§ WORK TO BE COMPLETED: Once the line containing "Task: Copy the body content in bottom panel" is found in the records below, return it and each following line exactly, up to and including the line containing "This screenshot has width=1104, height=1092.", and nothing else.

§ LISTED ENTRIES:
____
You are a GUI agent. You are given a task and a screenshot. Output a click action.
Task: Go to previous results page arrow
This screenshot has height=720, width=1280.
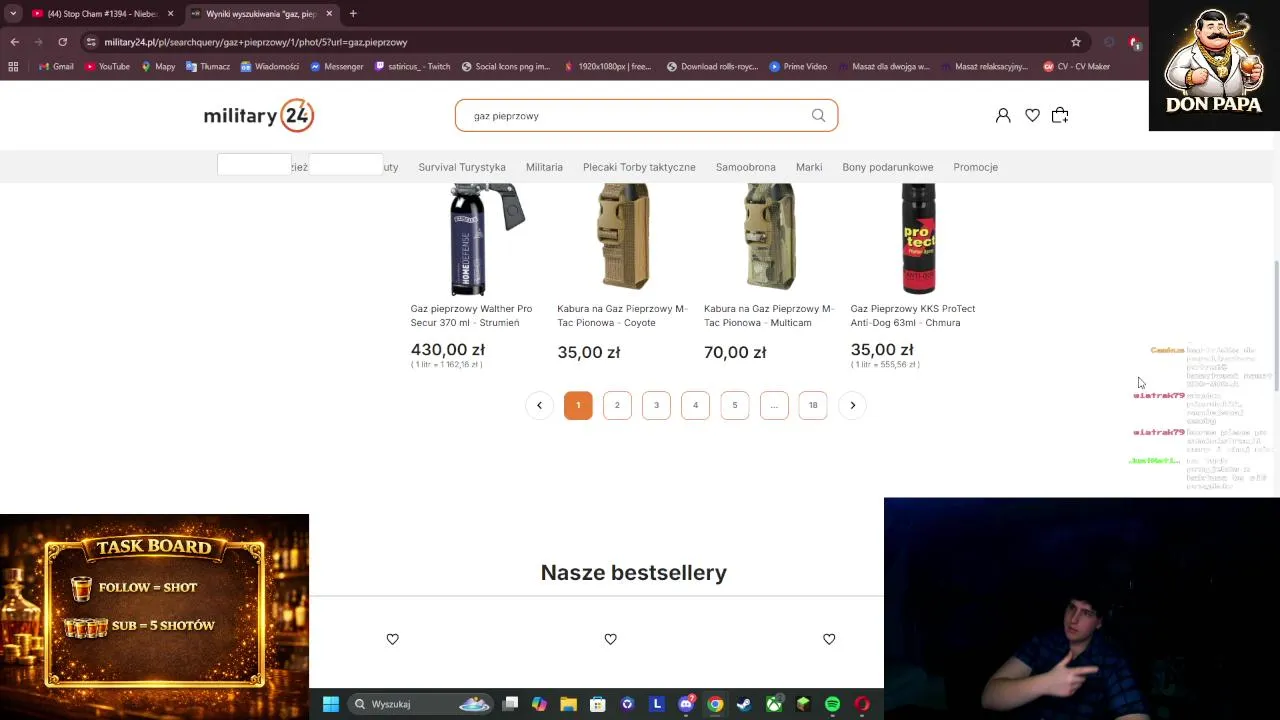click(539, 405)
____
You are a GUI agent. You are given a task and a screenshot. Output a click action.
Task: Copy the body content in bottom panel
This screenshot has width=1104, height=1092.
____
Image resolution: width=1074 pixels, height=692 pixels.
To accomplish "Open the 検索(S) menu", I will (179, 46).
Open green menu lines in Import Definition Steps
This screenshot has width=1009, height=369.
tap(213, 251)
____
§ RESPONSE FOR THIS EXERCISE:
Task: Copy the body content in bottom panel
This screenshot has width=1104, height=1092.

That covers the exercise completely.